The records START

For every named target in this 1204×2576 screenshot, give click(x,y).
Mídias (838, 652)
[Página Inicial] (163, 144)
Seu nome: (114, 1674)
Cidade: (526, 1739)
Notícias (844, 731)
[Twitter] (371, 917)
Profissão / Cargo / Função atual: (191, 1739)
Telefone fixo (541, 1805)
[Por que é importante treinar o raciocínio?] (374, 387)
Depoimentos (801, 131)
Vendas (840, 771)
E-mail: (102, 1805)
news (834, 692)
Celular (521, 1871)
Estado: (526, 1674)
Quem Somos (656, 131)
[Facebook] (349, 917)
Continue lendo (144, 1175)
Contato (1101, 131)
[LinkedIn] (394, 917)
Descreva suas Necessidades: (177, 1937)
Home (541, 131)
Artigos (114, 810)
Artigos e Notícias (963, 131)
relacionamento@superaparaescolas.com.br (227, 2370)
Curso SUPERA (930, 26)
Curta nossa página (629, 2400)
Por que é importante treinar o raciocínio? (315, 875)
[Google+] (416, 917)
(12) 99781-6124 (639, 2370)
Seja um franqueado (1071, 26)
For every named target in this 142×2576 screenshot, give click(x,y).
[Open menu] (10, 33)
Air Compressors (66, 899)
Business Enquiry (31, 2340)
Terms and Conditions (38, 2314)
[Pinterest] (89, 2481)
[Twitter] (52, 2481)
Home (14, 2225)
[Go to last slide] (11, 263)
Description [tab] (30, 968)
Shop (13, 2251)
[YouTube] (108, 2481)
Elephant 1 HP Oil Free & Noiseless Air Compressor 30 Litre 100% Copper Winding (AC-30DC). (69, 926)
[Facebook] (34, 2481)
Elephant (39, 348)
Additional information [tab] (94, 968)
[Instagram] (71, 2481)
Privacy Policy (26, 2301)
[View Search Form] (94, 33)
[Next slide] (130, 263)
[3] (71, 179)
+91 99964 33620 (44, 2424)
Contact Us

The records END

Your task is to copy every record exactly.

* _Solution to this exercise_:
For every named target in this 1204×2576 screenshot, give click(x,y).
Mídias (838, 652)
[Página Inicial] (163, 144)
Seu nome: (114, 1674)
Cidade: (526, 1739)
Notícias (844, 731)
[Twitter] (371, 917)
Profissão / Cargo / Função atual: (191, 1739)
Telefone fixo (541, 1805)
[Por que é importante treinar o raciocínio?] (374, 387)
Depoimentos (801, 131)
Vendas (840, 771)
E-mail: (102, 1805)
news (834, 692)
Celular (521, 1871)
Estado: (526, 1674)
Quem Somos (656, 131)
[Facebook] (349, 917)
Continue lendo (144, 1175)
Contato (1101, 131)
[LinkedIn] (394, 917)
Descreva suas Necessidades: (177, 1937)
Home (541, 131)
Artigos (114, 810)
Artigos e Notícias (963, 131)
relacionamento@superaparaescolas.com.br (227, 2370)
Curso SUPERA (930, 26)
Curta nossa página (629, 2400)
Por que é importante treinar o raciocínio? (315, 875)
[Google+] (416, 917)
(12) 99781-6124 (639, 2370)
Seja um franqueado (1071, 26)
For every named target in this 142×2576 screenshot, give click(x,y).
[Open menu] (10, 33)
Air Compressors (66, 899)
Business Enquiry (31, 2340)
Terms and Conditions (38, 2314)
[Pinterest] (89, 2481)
[Twitter] (52, 2481)
Home (14, 2225)
[Go to last slide] (11, 263)
Description [tab] (30, 968)
Shop (13, 2251)
[YouTube] (108, 2481)
Elephant 1 HP Oil Free & Noiseless Air Compressor 30 Litre 100% Copper Winding (AC-30DC). (69, 926)
[Facebook] (34, 2481)
Elephant (39, 348)
Additional information [tab] (94, 968)
[Instagram] (71, 2481)
Privacy Policy (26, 2301)
[View Search Form] (94, 33)
[Next slide] (130, 263)
[3] (71, 179)
+91 99964 33620 (44, 2424)
Contact Us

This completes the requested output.